WHAT THE TASK ASKS
Which lines below fall between the one containing "970x514 pixels. At" and the one containing "Given: Click avatar"? Repeat them exactly, counting both of those lines, and add nothing else.

ENTRIES SUPPLIED
=-=-=

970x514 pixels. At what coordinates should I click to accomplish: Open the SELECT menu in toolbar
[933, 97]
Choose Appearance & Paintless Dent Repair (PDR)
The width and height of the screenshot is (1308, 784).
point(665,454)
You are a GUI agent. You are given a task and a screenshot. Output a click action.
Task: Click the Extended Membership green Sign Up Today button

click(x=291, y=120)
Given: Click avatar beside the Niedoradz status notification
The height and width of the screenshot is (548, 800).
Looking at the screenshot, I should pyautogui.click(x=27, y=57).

=-=-=

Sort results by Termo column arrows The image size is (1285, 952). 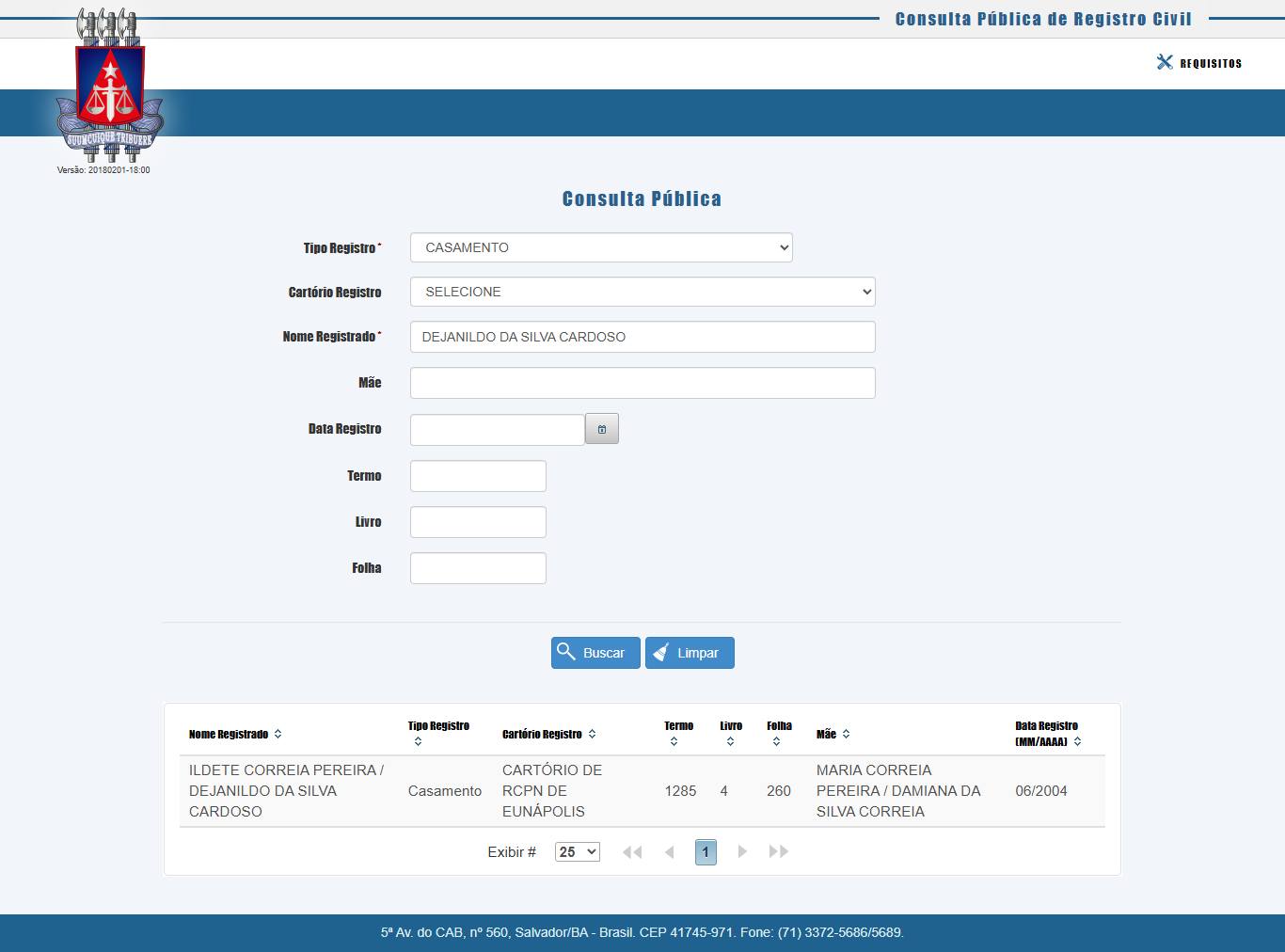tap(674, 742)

=-=-=

REPLY TO THE EXERCISE
970x514 pixels. At what coordinates should I click to accomplish: Open the SELECT menu in toolbar
[933, 97]
Choose Appearance & Paintless Dent Repair (PDR)
The width and height of the screenshot is (1308, 784).
point(665,454)
You are a GUI agent. You are given a task and a screenshot. Output a click action.
Task: Click the Extended Membership green Sign Up Today button

click(x=291, y=120)
Given: Click avatar beside the Niedoradz status notification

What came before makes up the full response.